Please swap "gear icon" for "cog icon" wherever it occurs in the records below, then give all the records again with nothing else changed.

_Material for the task_:
□ □ □ □ □

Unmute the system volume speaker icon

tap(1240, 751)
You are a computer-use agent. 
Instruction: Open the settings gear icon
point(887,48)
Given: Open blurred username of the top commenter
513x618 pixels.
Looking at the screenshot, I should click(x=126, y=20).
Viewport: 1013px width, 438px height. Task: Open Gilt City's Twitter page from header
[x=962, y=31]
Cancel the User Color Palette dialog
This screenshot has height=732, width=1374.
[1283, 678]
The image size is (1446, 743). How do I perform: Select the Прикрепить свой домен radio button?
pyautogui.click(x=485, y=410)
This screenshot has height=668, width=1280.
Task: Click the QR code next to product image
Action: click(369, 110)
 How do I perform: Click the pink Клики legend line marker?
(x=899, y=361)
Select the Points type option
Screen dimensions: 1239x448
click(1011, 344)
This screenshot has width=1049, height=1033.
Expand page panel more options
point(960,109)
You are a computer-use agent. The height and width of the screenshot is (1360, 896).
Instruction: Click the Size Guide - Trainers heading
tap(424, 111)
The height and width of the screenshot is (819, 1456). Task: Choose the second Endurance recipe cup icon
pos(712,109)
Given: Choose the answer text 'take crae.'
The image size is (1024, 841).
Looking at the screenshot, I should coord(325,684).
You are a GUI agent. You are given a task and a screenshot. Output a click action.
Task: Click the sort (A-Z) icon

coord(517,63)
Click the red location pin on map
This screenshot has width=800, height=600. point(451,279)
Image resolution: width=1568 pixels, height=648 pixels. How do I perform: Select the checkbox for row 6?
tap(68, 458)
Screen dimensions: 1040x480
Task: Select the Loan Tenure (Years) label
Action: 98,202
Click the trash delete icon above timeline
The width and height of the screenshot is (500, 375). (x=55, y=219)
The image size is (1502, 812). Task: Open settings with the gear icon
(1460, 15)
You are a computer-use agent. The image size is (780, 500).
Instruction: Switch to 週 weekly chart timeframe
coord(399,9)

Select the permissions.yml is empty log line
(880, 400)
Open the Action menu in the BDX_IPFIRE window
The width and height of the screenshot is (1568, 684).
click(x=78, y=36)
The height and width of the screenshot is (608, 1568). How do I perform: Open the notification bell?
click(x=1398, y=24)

□ □ □ □ □

_Exercise response_:
Unmute the system volume speaker icon

tap(1240, 751)
You are a computer-use agent. 
Instruction: Open the settings cog icon
point(887,48)
Given: Open blurred username of the top commenter
513x618 pixels.
Looking at the screenshot, I should click(x=126, y=20).
Viewport: 1013px width, 438px height. Task: Open Gilt City's Twitter page from header
[x=962, y=31]
Cancel the User Color Palette dialog
This screenshot has height=732, width=1374.
[1283, 678]
The image size is (1446, 743). How do I perform: Select the Прикрепить свой домен radio button?
pyautogui.click(x=485, y=410)
This screenshot has height=668, width=1280.
Task: Click the QR code next to product image
Action: click(369, 110)
 How do I perform: Click the pink Клики legend line marker?
(x=899, y=361)
Select the Points type option
Screen dimensions: 1239x448
click(1011, 344)
This screenshot has width=1049, height=1033.
Expand page panel more options
point(960,109)
You are a computer-use agent. The height and width of the screenshot is (1360, 896).
Instruction: Click the Size Guide - Trainers heading
tap(424, 111)
The height and width of the screenshot is (819, 1456). Task: Choose the second Endurance recipe cup icon
pos(712,109)
Given: Choose the answer text 'take crae.'
The image size is (1024, 841).
Looking at the screenshot, I should coord(325,684).
You are a GUI agent. You are given a task and a screenshot. Output a click action.
Task: Click the sort (A-Z) icon

coord(517,63)
Click the red location pin on map
This screenshot has width=800, height=600. point(451,279)
Image resolution: width=1568 pixels, height=648 pixels. How do I perform: Select the checkbox for row 6?
tap(68, 458)
Screen dimensions: 1040x480
Task: Select the Loan Tenure (Years) label
Action: 98,202
Click the trash delete icon above timeline
The width and height of the screenshot is (500, 375). (x=55, y=219)
The image size is (1502, 812). Task: Open settings with the cog icon
(1460, 15)
You are a computer-use agent. The image size is (780, 500).
Instruction: Switch to 週 weekly chart timeframe
coord(399,9)

Select the permissions.yml is empty log line
(880, 400)
Open the Action menu in the BDX_IPFIRE window
The width and height of the screenshot is (1568, 684).
click(x=78, y=36)
The height and width of the screenshot is (608, 1568). How do I perform: Open the notification bell?
click(x=1398, y=24)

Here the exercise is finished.